2021年9月に発足した岸田文雄内閣は、政策の柱としてデジタル田園都市国家構想を掲げている。政策内容を具体的に検討するために、有識者や自治体の首長が参加するデジタル田園都市国家構想実現会議を11月に設置、22年4月27日までに会議を7回開催した。第1回会議で岸田首相は「新しい資本主義実現に向けた最も重要な柱とし、デジタル技術の活用で地方を活性化し持続可能な経済社会を実現したい」と述べた。デジタル田園都市国家とは「地方と都市の差を縮め、都市の活力と地方のゆとりの両方を享受できる国」を実現することだとし、デジタル技術によって、どこにいても大都市並みの働き方や質の高い生活が可能になる「人間中心のデジタル社会」を、理想的な社会像として位置付けている。住生活ではIoTを軸に利便性・快適・安全を追求した住宅システムであるスマートホームの普及を目指すことになる。デジタル田園都市国家構想とこれからのマンションのあり方を考える。
デジタル田園都市国家構想は、その実現に向けてデジタルインフラなどの共通基盤の整備や、地方を中心にしたデジタル技術の実装を進めていくことになる。デジタル庁の資料によれば、デジタル田園都市国家構想が目指すべきものは、地域の「暮らしや社会」「教育や
研究開発」「産業や経済」をデジタル基盤の力により変革し、「大都市の利便性」「地域の豊かさ」を融合した「デジタル田園都市」を構築。「心ゆたかな暮らし」(Well-being)と「持続可能な環境・社会・経済」(Sustainability)を実現することだという。

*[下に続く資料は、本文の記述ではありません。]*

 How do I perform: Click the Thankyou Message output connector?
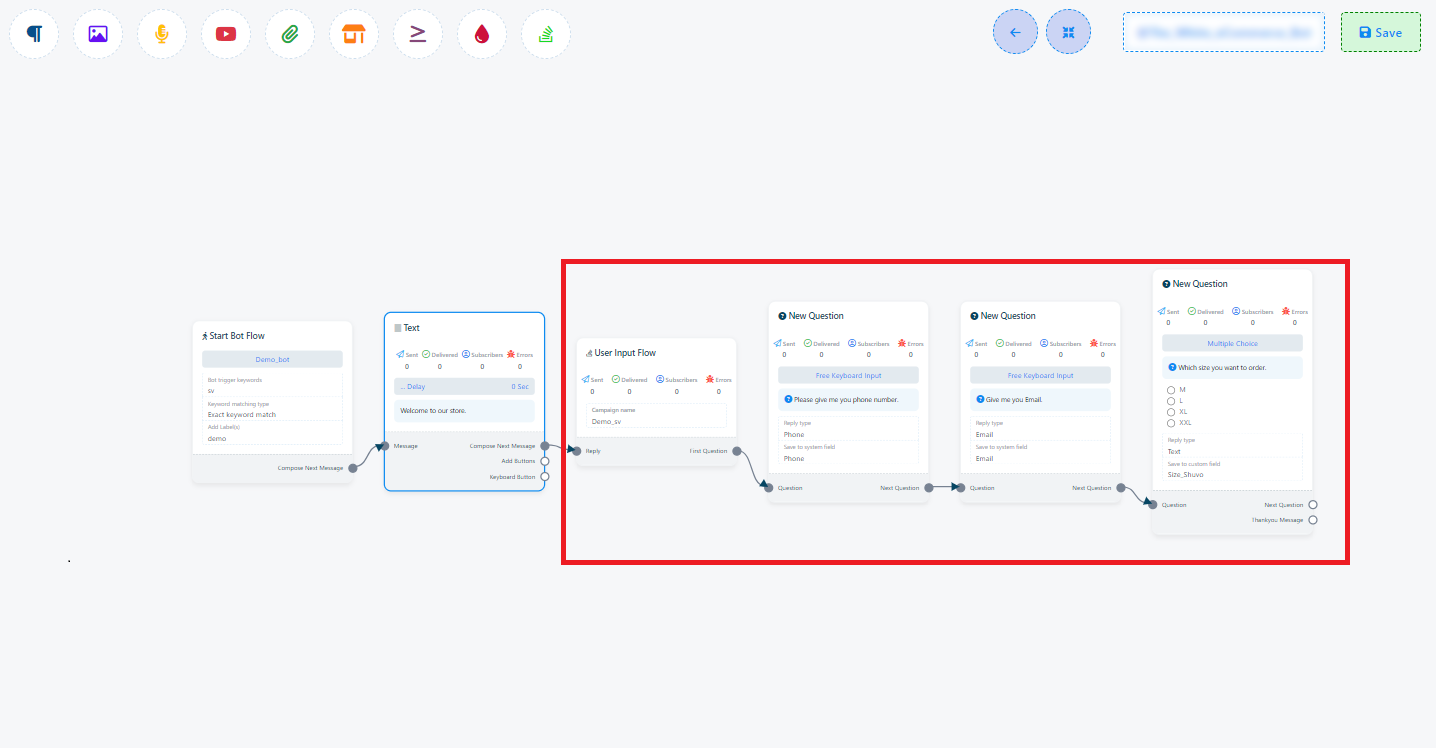tap(1313, 520)
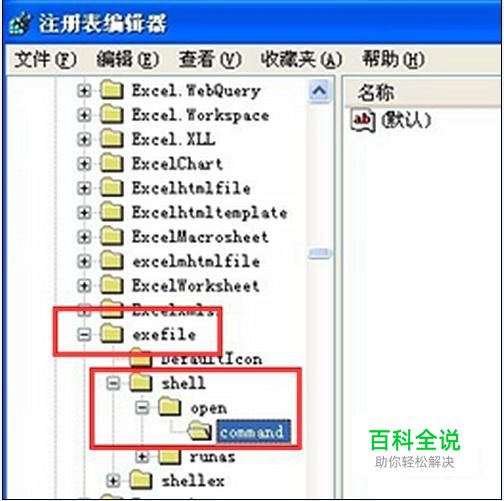
Task: Select the shellex folder icon
Action: pos(141,480)
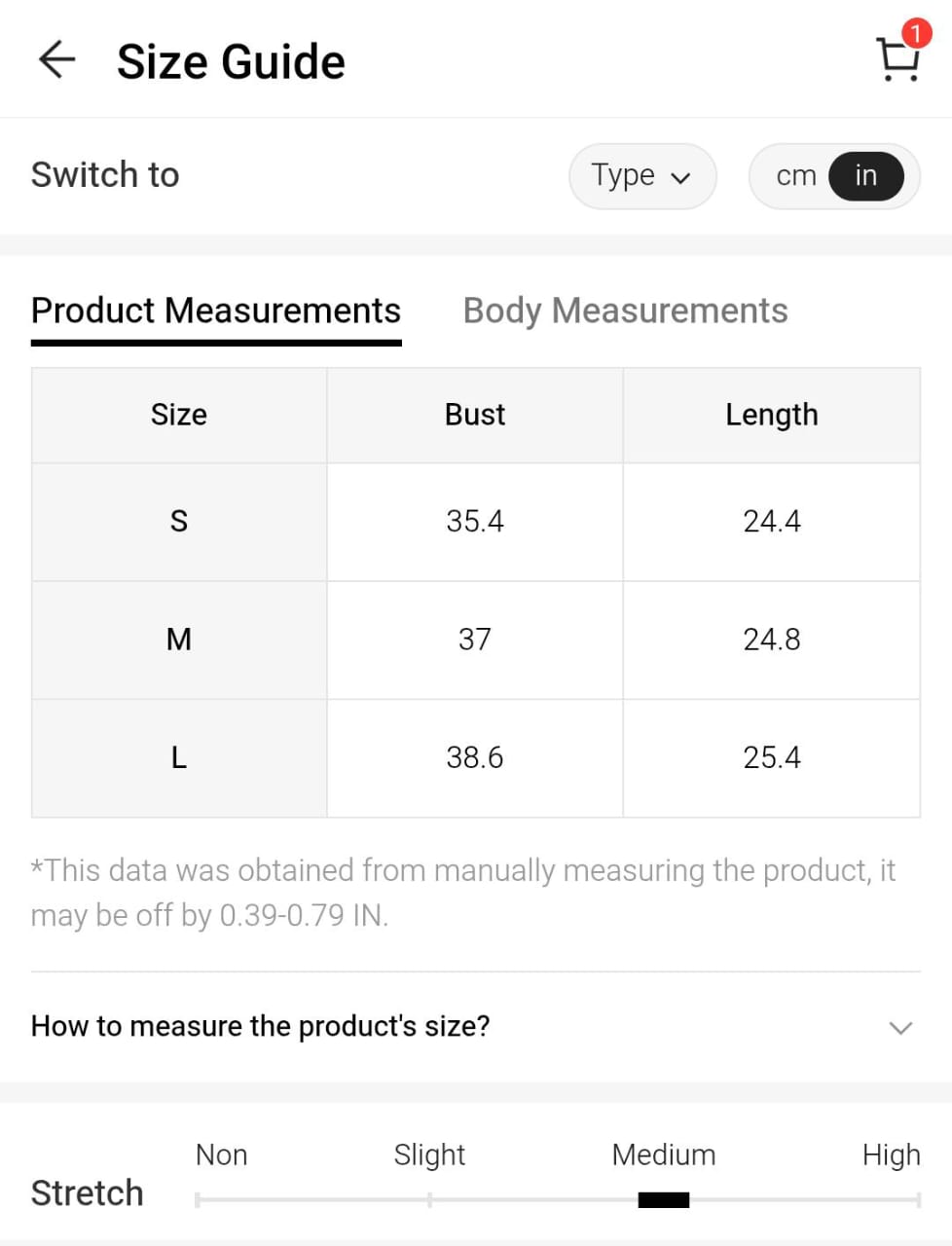This screenshot has width=952, height=1246.
Task: Click the Bust column header
Action: pos(475,415)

また、狭い意味での「まちづくり」にこだわらず、オープンなデジタル基盤の上に、様々なアプローチを軸に同じ指向性を持つ相互に連携可能なサービス事業者を集め、国・地方が一体となって、官民一丸となった取組みの実現を目指すという。アプローチの一例として次世代のデジタル家電と新しいライフソリューションサービスとが融合し、住まいを設計段階から見直す「スマートホーム先行型」まちづくりを挙げている。

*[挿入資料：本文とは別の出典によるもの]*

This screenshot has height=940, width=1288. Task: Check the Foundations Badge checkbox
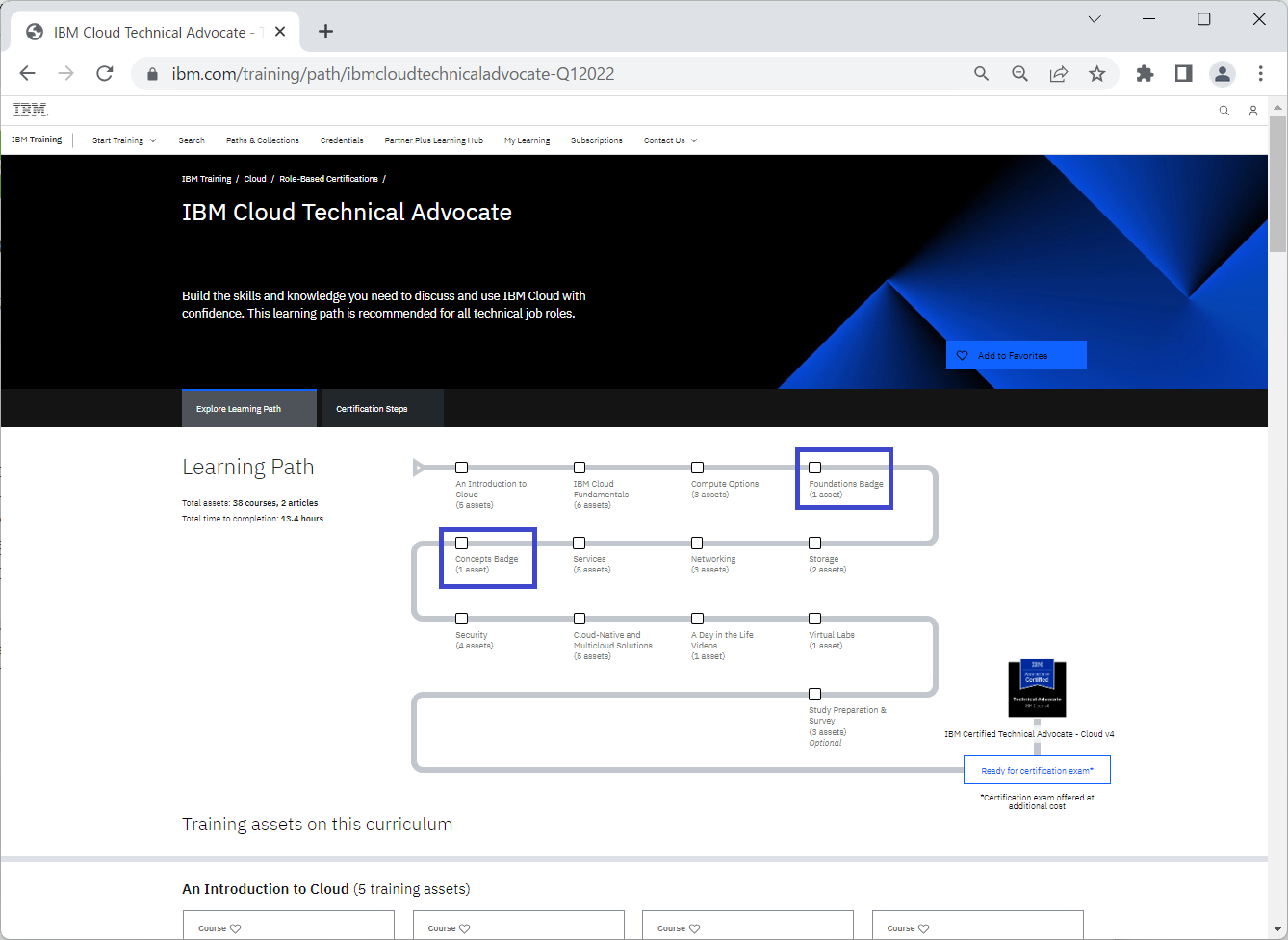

自民党政権が田園都市を政策の柱に据えたのは岸田内閣が初めてではない。1978年に誕生した大平政芳内閣も田園都市を重要な施策に掲げた。大平は首相に就任する7年前の71年に田園都市国家構想を発表している。高度経済成長の最中で田中角栄の日本列島改造論が発表される1年前である。敬虔なキリスト教信者で、文人宰相とも称された大平は都市と農村を一体でとらえ、中心となる都市部は就業の場を提供し、周辺の農村部の豊富な緑で都市部を囲み、生鮮食品を提供する人口20万〜30万人程度の中規模な田園都市を全国に作ろうとした。大平内閣の発足とともに梅棹忠夫国立民俗学博物館長を議長とする「田園都市構想研究グループ」を設置、有識者と中堅官僚による検討が行われた。しかし、大平首相が総選挙の最中に急逝したため、死後公表された報告書は、その後の内閣の政策に引き継がれないままになった。